Sina finally reaches into the pockets of third-party Weibo marketing agencies.

Earlier this week, fuwu.weibo.com (fuwu means serving in Chinese) was launched for third-party companies or individuals doing Weibo-related business, marketing, public relations, data analysis, third-party application development, or training & consulting. Demonstrated cases show that the official backing, in addition to a partnership with third-party services, helped advertisers get more Weibo fans, reposts and comments, post impressions, or even more return customers. It appears to be a platform for the benefit of third-party players on Sina Weibo, as its domain name reads.

But news broke out that Sina Weibo asked accounts, who have been doing Weibo marketing business but are not verified as so, to sign business contracts with the company and hand over 20% of their revenues, or, links in their Weibo posts would be blocked, according to Sohu Tech’s report (article in Chinese). An industry source told the reporter that Sina’s targets are those with more than 500 thousand followers, unverified, well-known “large grass-root accounts”.

Selected Jokes as a Sina Weibo account has attracted approaching 10.6mn fans by posting jokes. Even though unverified, it’s widely known who are behind it: Du Zijian and his investor Cai Wensheng, a veteran investor and mentor in China’s internet industry. Du’s company owns a handful of Weibo accounts posting content to audiences‘ interests thus gained millions of followers. Also under Mr. Cai’s wings are a couple of companies who also possess Weibo accounts with a huge number of followers in total. Those accounts are called large grass-root accounts.

Those accounts began accepting advertising deals from the end of 2011 and ad coverage was crazy in early 2012, according to Fan Shao, the guy behind I was Shocked then and several other well-known grass-root accounts (article in Chinese). Accounts in his hands made an increase in daily revenue, from 20 thousand yuan to 30 thousand yuan, from the past July, Fan disclosed. Previously they didn’t accept advertising for fear of hurting user experience, but they had to as Weibo user activity indeed declined in this year.

In fact, long before Sina Weibo’s emergence, a bunch of nobodies had started making a living in the online social space by doing content marketing for businesses. They began from BBSs such as Tianya, to social networks, and to Weibo. They knew a good thing when Sina Weibo became a national phenomenon, and, they knew better about how to monetize online social power than Sina itself.

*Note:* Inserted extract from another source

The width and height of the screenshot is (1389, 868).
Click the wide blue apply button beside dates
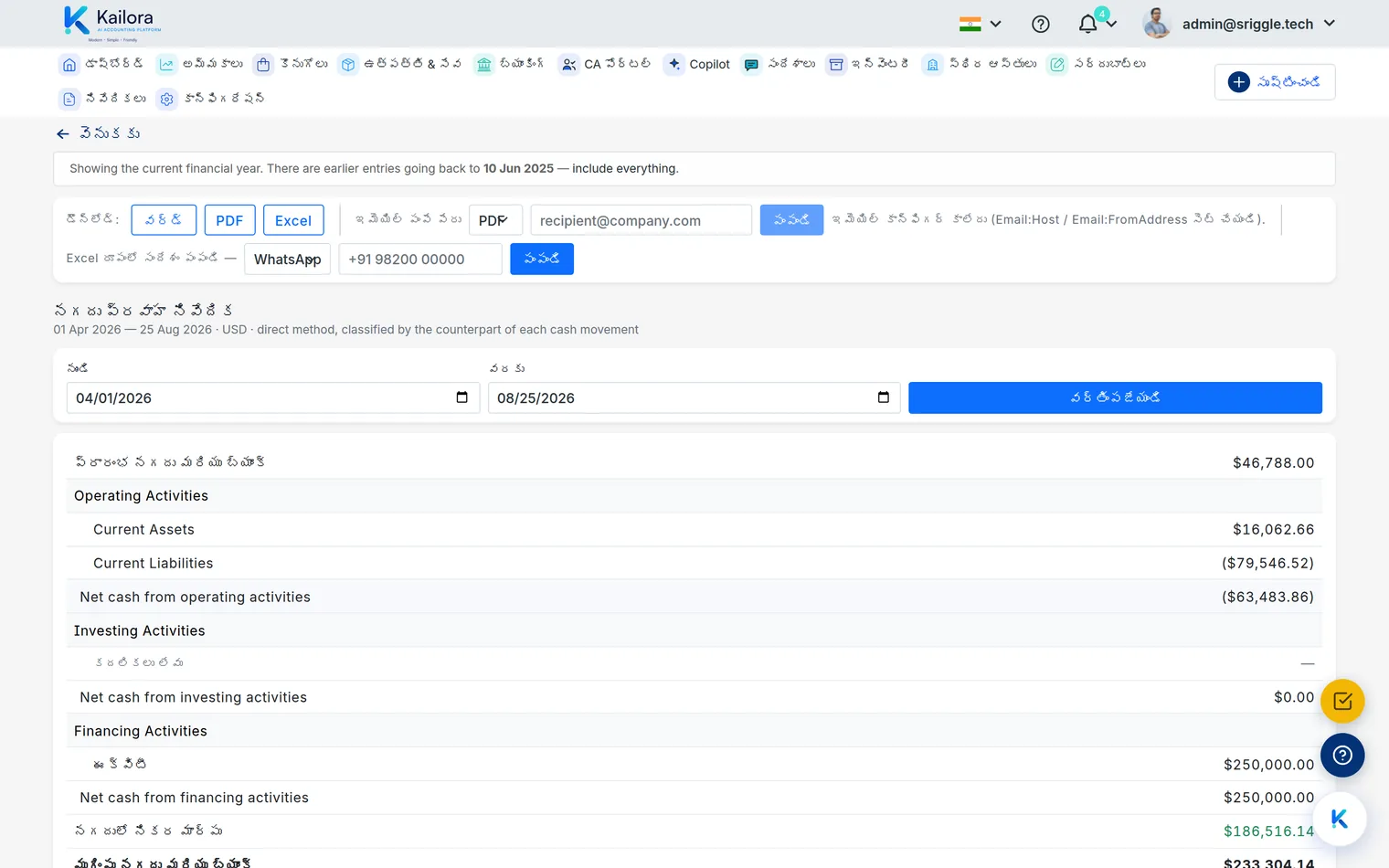[1115, 397]
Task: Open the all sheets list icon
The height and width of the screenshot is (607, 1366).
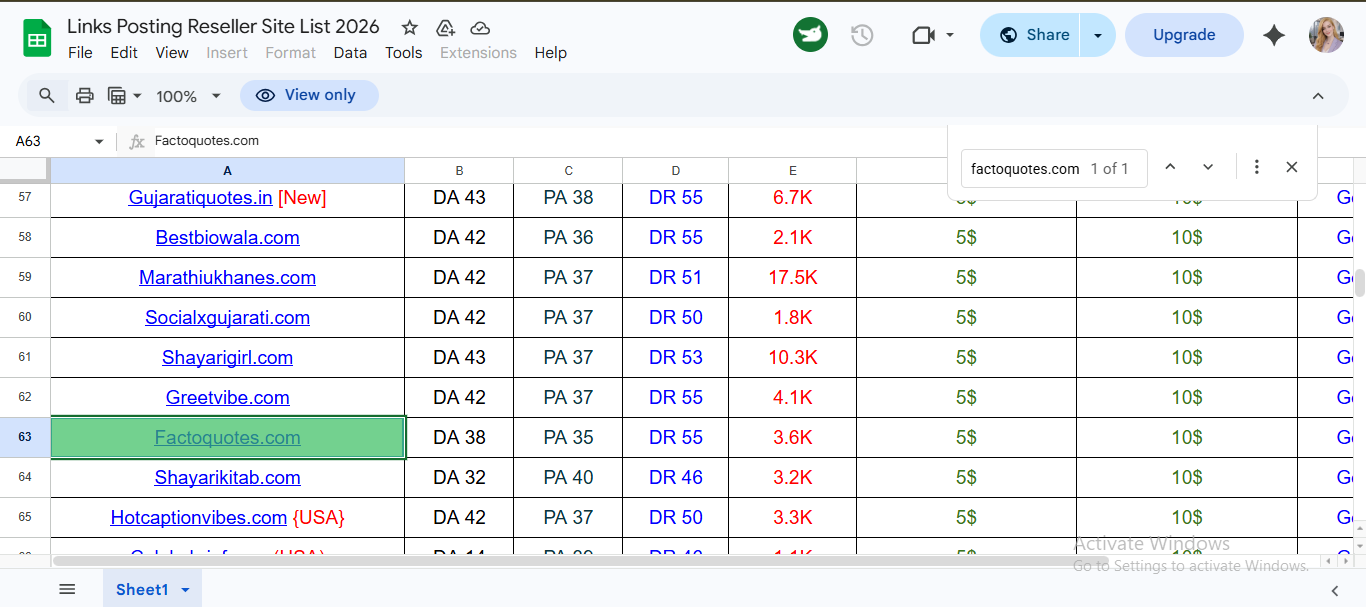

I heard that Sina tried to make money in the same way with those grass-root accounts with its own accounts which had been used for posting news content and other information. No matter how much money has been made there, it seems far less than enough to cover the costs and make the Weibo myth sense-making in terms of revenue. It’s not been too long since Sina’s Charles Chao touted the six approaches to monetize Weibo — excluding snatching food from the mouth of third-party Weibo marketing agencies.